Portugal: Policiais de Lisboa são acusados de tortura contra pessoas em situação de rua e imigrantes
Agentes teriam compartilhado imagens dos abusos em grupos online com outros policiais
Reuters – Dois policiais de Lisboa foram acusados de torturar pessoas em situação de rua e imigrantes e, em seguida, compartilhar imagens dos abusos em um grupo de conversa online com outros agentes, o que levou à abertura de uma investigação mais ampla, informaram autoridades portuguesas nesta sexta-feira (16).
Ambos na casa dos 20 anos, os policiais foram presos em julho do ano passado e permanecem detidos.

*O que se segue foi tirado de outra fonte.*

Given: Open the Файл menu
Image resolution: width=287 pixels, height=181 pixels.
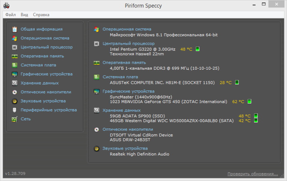Looking at the screenshot, I should [10, 15].
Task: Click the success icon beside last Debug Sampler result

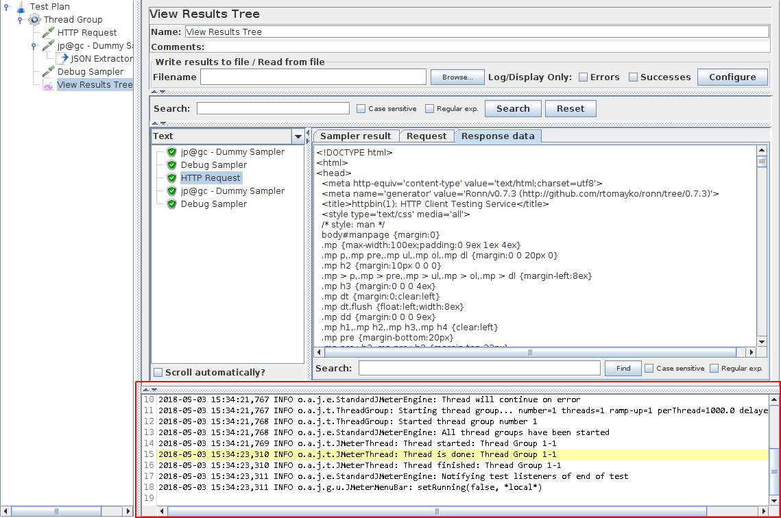Action: [x=171, y=204]
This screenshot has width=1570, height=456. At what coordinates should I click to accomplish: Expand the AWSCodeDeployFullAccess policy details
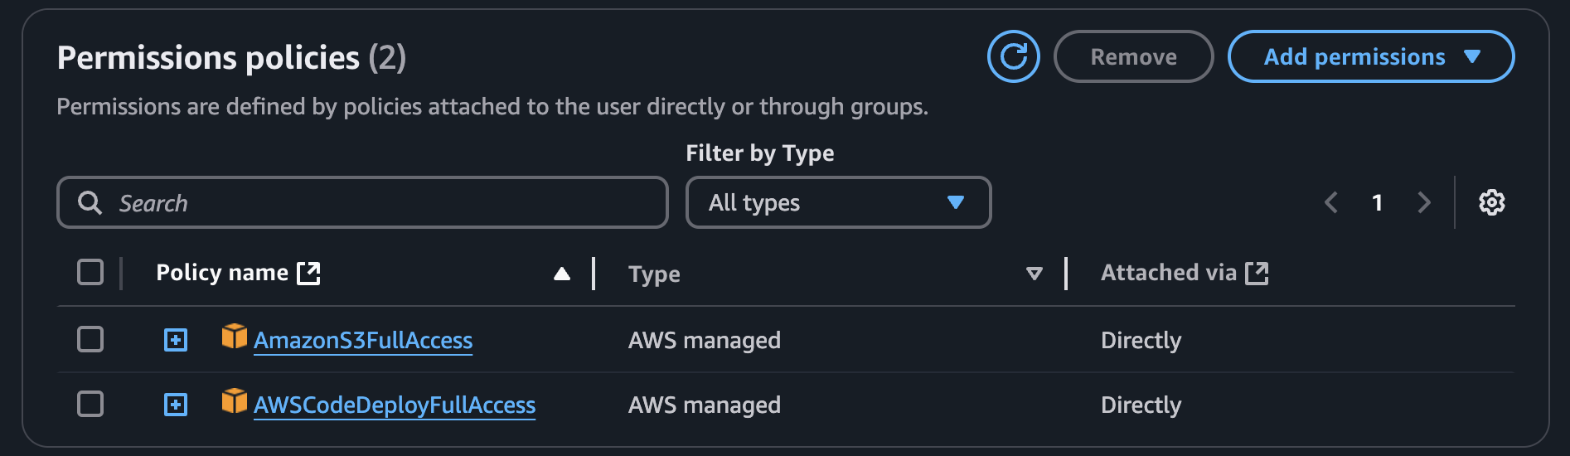pos(176,405)
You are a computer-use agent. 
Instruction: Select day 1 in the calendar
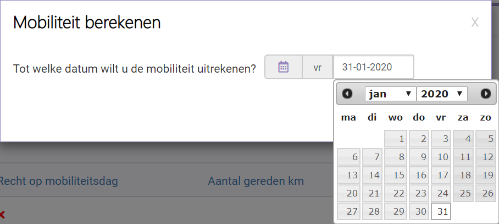(395, 139)
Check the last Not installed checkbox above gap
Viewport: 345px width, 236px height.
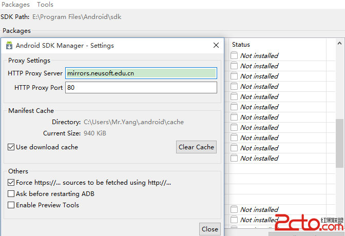point(234,158)
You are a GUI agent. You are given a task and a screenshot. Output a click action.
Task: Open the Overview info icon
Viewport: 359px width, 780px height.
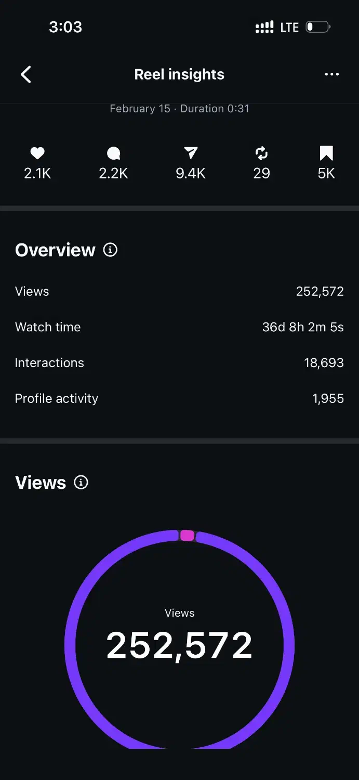[x=110, y=250]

Eles respondem por acusações de tortura, atos de crueldade e abuso de poder, segundo a denúncia assinada na semana passada pela procuradora de Lisboa Felismina Franco.
O documento descreve um episódio em que os policiais agrediram por várias horas um imigrante marroquino dentro de uma delegacia, obrigando-o a beijar as botas dos agentes enquanto um deles gritava em inglês: "Bem-vindo a Portugal!". Um dos agentes também é acusado de estupro, roubo e falsificação.
"As vítimas eram sistematicamente escolhidas entre pessoas particularmente vulneráveis, nomeadamente pessoas em situação de rua, fisicamente frágeis e em situação de vulnerabilidade econômica", escreveu a procuradora.
"Essa circunstância revela atos de violência pura e gratuita dirigidos contra aqueles que não tinham capacidade de oferecer resistência."
O Ministério da Administração Interna afirmou que "lamenta profundamente esse comportamento e todas as ações que infringem os direitos dos cidadãos, que não representam o comportamento geral dos profissionais da polícia".
O órgão de inspeção-geral abriu uma investigação separada para apurar a possível participação de outros policiais, informou o ministério.
A seção portuguesa da organização de direitos humanos Anistia Internacional, que disse ter recebido informações sobre mais casos de tortura, afirmou que o compartilhamento de imagens e mensagens sobre os abusos em grupos de conversa e nas redes sociais "mostra um enorme senso de impunidade" por parte dos agentes, embora tenha saudado o fato de os crimes terem sido denunciados dentro da própria comunidade policial.
A entidade defendeu a criação de um órgão externo e independente de supervisão policial, além da instalação de mais câmeras em delegacias, em viaturas e do uso de câmeras corporais por policiais durante interações com a população.